Aim of the exercise: What are the lines from the one with "Image resolution: width=1024" through the end of the records below, written out exactly and without the pictures?

═════ Data in this exercise ═════

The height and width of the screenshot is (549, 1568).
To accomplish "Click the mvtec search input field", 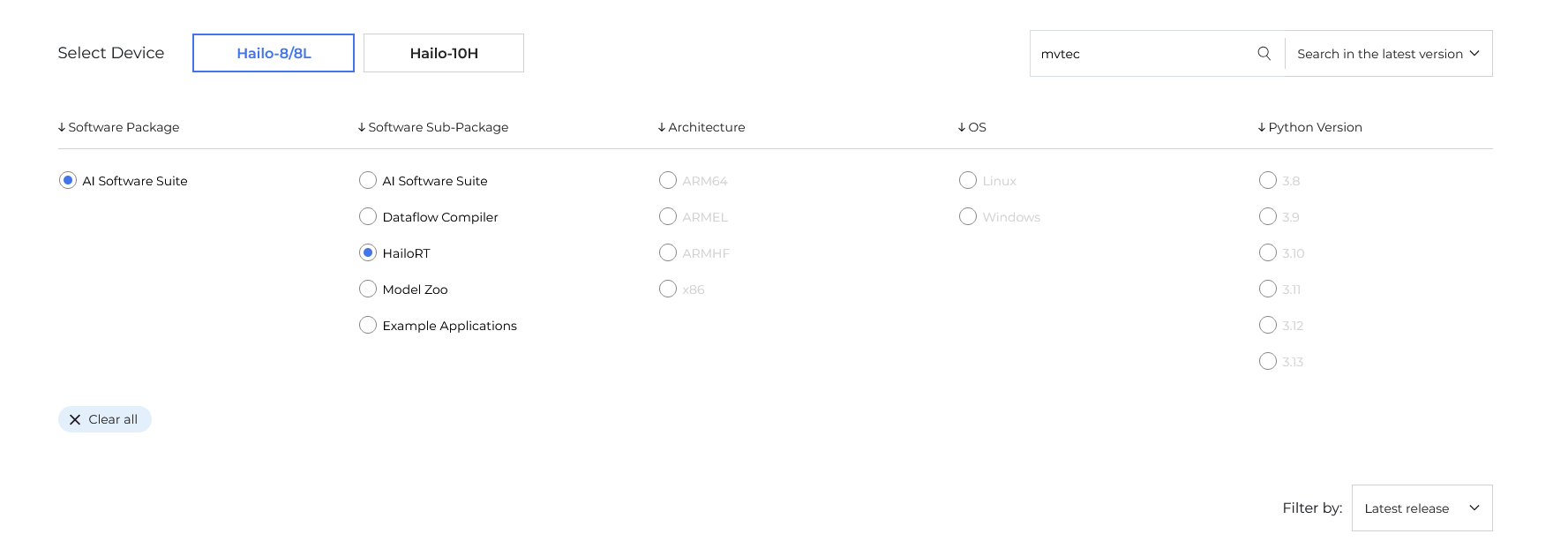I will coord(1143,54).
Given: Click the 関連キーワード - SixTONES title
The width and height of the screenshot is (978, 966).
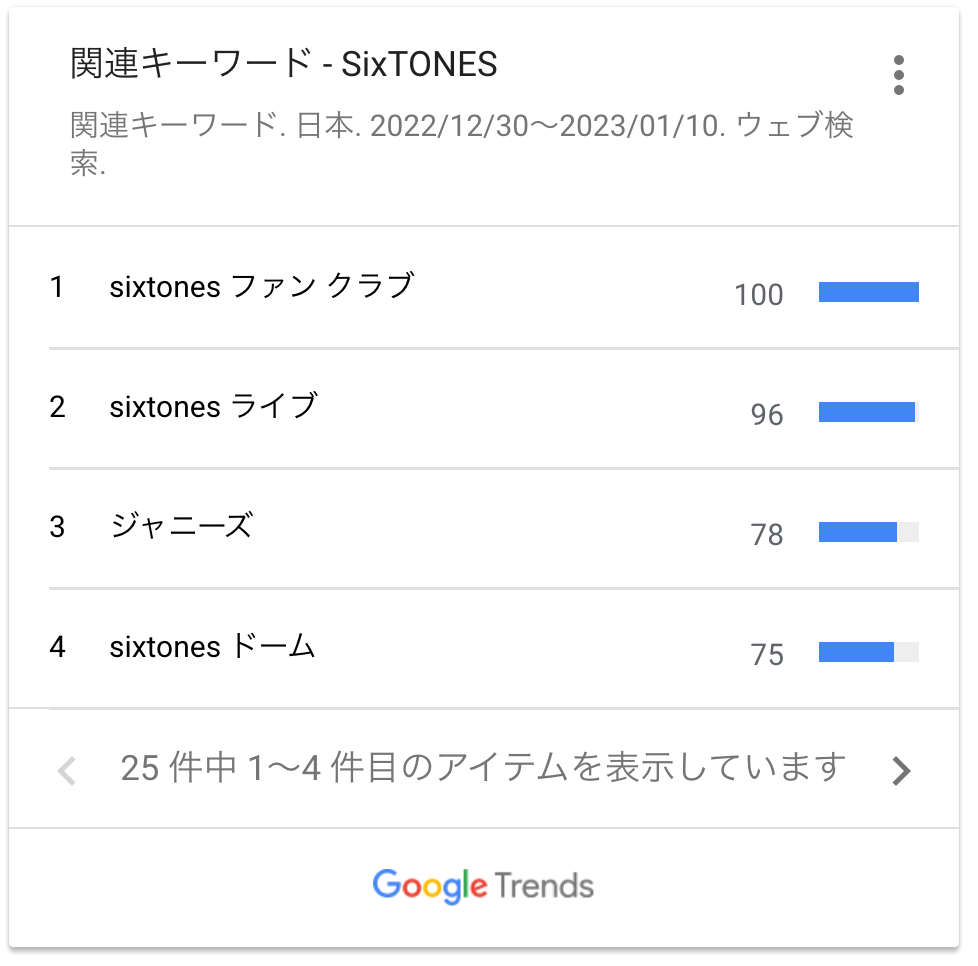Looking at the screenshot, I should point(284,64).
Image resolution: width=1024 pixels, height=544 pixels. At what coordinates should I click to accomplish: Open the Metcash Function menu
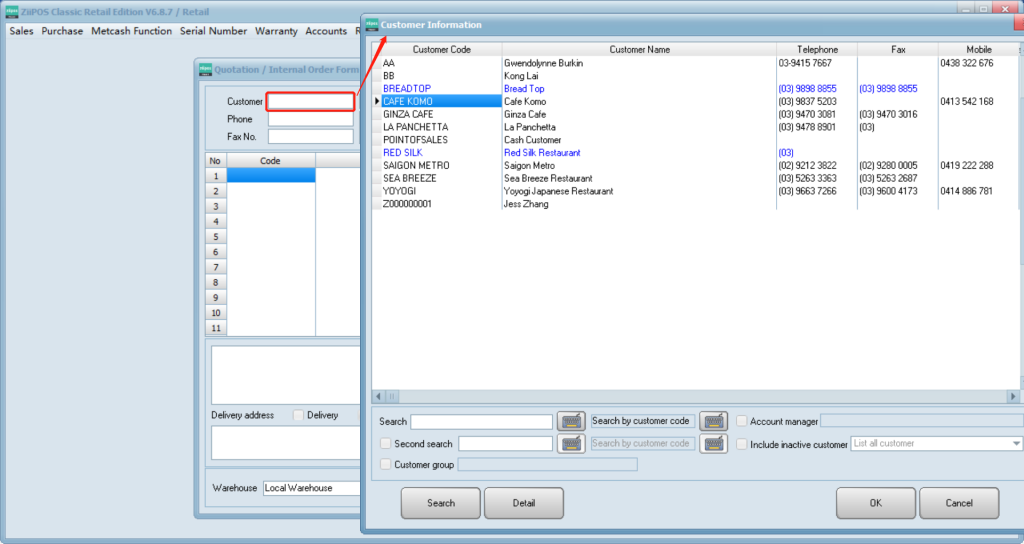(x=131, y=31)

═════

Solved problem:
Image resolution: width=1024 pixels, height=544 pixels. At what coordinates should I click to accomplish: Open the Metcash Function menu
(x=131, y=31)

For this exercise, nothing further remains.